City records show three mortgages filed simultaneously in October 2022, totaling $44.21 million in debt against a property that transferred for $4.07 million. The lead instrument — $30.65 million from the New York State Housing Finance Agency — is the spine of the deal. HFA financing of this type typically carries below-market interest rates tied to tax-exempt bond volume, with debt service structured to align with the property's restricted rent rolls. The second and third instruments, $10.17 million and $3.39 million respectively, are almost certainly subordinate public sources: HOME funds, HPD subsidy loans, or Low Income Housing Tax Credit equity bridge debt. These layers do not behave like conventional mortgage debt.
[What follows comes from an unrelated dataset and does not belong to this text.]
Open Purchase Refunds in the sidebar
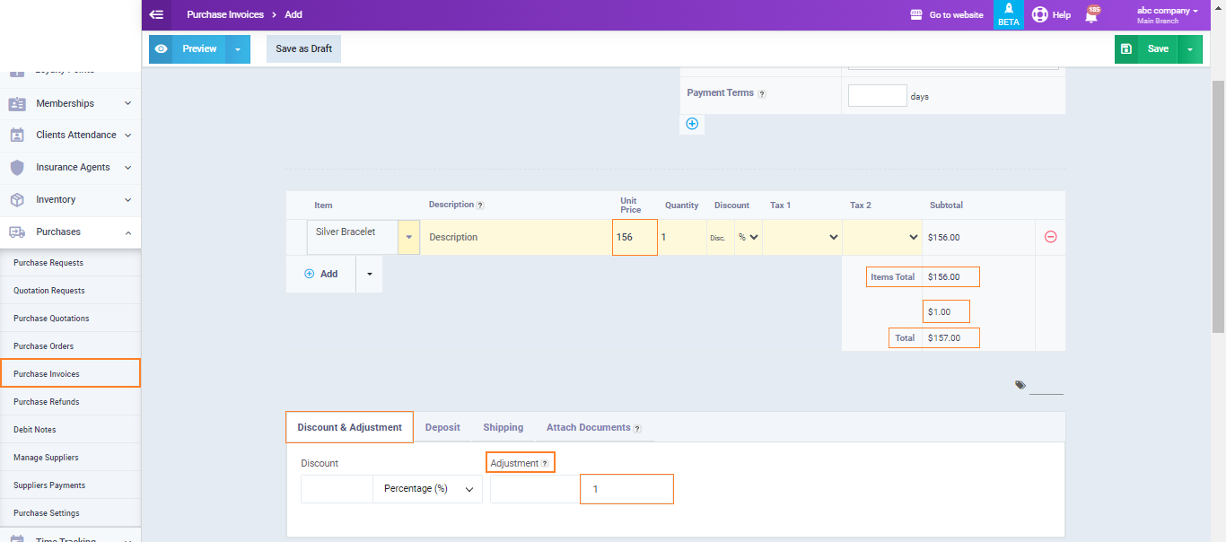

They often carry deferred interest, soft repayment terms, or residual receipts structures that subordinate cash flow to operations first.

The city's assessed value sits at $7.60 million, implying a market value near $16.90 million using the standard 45 percent assessment ratio. Set that against $44.21 million in recorded debt and the equity position looks deeply underwater by conventional measures. But that framing is wrong for this asset class. In an affordable housing project financed through HFA bonds and LIHTC equity, the Low Income Housing Tax Credit investor's equity — typically the largest single source in the capital stack — does not appear in ACRIS records as mortgage debt. It appears as paid-in capital, already deployed during construction. The $44.21 million in recorded debt is likely what remained after LIHTC equity was applied, not the total project cost. Total development cost for a 125-unit building of this type in Brooklyn in 2022-2023 almost certainly exceeded $70 million, and possibly approached $80 million or more. The implied market value of $16.90 million is a tax assessment artifact — it has no relationship to replacement cost or to the actual transaction economics that produced this building.


The Light Tower Thesis

The conventional read on 355 Shepherd Avenue is that it is a nonprofit affordable housing project — admirable, subsidized, and essentially outside the private capital markets. That read is incomplete. The 15-year LIHTC compliance period will run through approximately 2038, after which the regulatory framework shifts, the tax credit investor's interest in the partnership typically diminishes, and decisions about the property's future become live again. Nonprofit general partners in these structures frequently face pressure at Year 15 to either preserve affordability through a new financing round or navigate a resale process governed by right-of-first-refusal provisions and HPD regulatory agreements. The capital markets question for this asset is not what it is worth today — it is what its financing structure looks like when the first compliance period ends, and whether the current general partner has the balance sheet to execute a recapitalization without losing the asset.

Anyone advising on East New York affordable housing in 2025 needs to understand the full debt stack, not just the HFA lead mortgage — and knowing the difference between a hard debt obligation and a soft public loan with residual receipts repayment is the analysis that actually protects a sponsor's position at the refinancing table.